Linehan, D., Earthquakes in the West Indian region, Trans. Am. Geophys. Union, 229-232, 1940.

This is the paper that coined the term T-phase (i.e. tertiary or third) for a signal that followed the primary (P) and secondary (S) seismic phases. No real explanation is given for its origin.

Ravet, J., Remarques sur quelques enregistrements d'ondes a tres courte periode au cours de tremblements de terre lointains a l'Observatoire du Faiere, Papeete, Tahiti, Sixth Pacific SCI Congress, vol 1, 127-130, 1940 (in French).

According to Talandier and Okal (1970), this was another case of an observed, but misinterpreted T-phase.


Byerly, P., and J.T. Wilson, Northern California earthquakes, April 1, 1934, to December 31, 1935, Bull. Seism. Soc. Am., 26, 207-213, 1936.

One of the first 'reported' observations of a T-phase although at the time, it was believed to have been from a small local earthquake.

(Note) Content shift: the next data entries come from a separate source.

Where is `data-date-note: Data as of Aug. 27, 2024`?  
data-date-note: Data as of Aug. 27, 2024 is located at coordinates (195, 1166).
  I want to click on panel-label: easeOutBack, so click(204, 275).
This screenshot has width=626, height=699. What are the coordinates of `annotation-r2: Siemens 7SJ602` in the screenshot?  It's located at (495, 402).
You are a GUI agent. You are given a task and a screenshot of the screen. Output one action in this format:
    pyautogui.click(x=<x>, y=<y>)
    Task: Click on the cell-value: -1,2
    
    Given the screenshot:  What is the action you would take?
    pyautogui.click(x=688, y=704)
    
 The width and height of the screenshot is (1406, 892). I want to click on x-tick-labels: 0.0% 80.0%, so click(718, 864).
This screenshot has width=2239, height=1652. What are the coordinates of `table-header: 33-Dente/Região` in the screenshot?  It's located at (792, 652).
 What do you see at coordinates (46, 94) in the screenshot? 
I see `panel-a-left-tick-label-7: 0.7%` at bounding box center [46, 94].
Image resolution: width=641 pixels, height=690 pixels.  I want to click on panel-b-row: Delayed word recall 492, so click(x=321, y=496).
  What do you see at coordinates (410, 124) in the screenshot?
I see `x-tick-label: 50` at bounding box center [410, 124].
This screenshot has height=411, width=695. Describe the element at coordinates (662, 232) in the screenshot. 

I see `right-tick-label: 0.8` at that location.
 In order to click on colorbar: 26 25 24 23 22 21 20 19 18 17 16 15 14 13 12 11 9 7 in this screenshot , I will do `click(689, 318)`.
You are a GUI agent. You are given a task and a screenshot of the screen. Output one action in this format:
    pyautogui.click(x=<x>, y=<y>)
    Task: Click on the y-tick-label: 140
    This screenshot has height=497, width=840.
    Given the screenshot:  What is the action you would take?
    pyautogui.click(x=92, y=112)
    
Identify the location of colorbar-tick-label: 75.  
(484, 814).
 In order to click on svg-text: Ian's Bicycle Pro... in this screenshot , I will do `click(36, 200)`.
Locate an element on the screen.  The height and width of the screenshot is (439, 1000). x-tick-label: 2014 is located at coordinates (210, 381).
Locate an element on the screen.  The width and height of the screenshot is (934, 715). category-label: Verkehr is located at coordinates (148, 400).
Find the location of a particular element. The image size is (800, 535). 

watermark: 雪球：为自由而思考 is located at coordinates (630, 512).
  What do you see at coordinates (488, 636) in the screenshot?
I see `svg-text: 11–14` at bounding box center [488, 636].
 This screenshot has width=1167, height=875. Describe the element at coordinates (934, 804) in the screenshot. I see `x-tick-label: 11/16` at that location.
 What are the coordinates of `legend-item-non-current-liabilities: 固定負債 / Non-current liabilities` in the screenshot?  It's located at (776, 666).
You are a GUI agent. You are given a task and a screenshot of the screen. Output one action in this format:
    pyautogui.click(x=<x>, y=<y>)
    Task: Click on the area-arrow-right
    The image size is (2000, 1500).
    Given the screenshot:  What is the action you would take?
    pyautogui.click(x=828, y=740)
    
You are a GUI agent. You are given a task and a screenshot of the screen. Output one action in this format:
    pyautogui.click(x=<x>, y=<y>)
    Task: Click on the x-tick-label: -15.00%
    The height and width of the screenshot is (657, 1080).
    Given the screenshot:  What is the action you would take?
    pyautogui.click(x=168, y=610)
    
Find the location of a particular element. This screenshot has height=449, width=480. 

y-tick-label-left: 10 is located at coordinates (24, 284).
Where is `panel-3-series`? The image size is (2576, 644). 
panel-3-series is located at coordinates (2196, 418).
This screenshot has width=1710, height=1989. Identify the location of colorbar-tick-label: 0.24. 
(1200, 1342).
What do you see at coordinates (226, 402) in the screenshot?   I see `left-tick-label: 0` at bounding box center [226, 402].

Later it was learned (see Byerly and Herrick, 1954) that the epicenter was in Hawaii the shock was felt in Franklin, California (Mercalli Intensity IV). The seismic signal was characterized by waves with a period of 0.5 s which was perplexing since the seismometers were supposed to be damped (suppress high frequencies).


Hawaiian Volcano Observatory, The Volcano Letter, 268, 1-4, 1930.

I do not have this paper. According to Talandier and Okal (1979), this is probably the earliest observation (not identification) of a T-phase.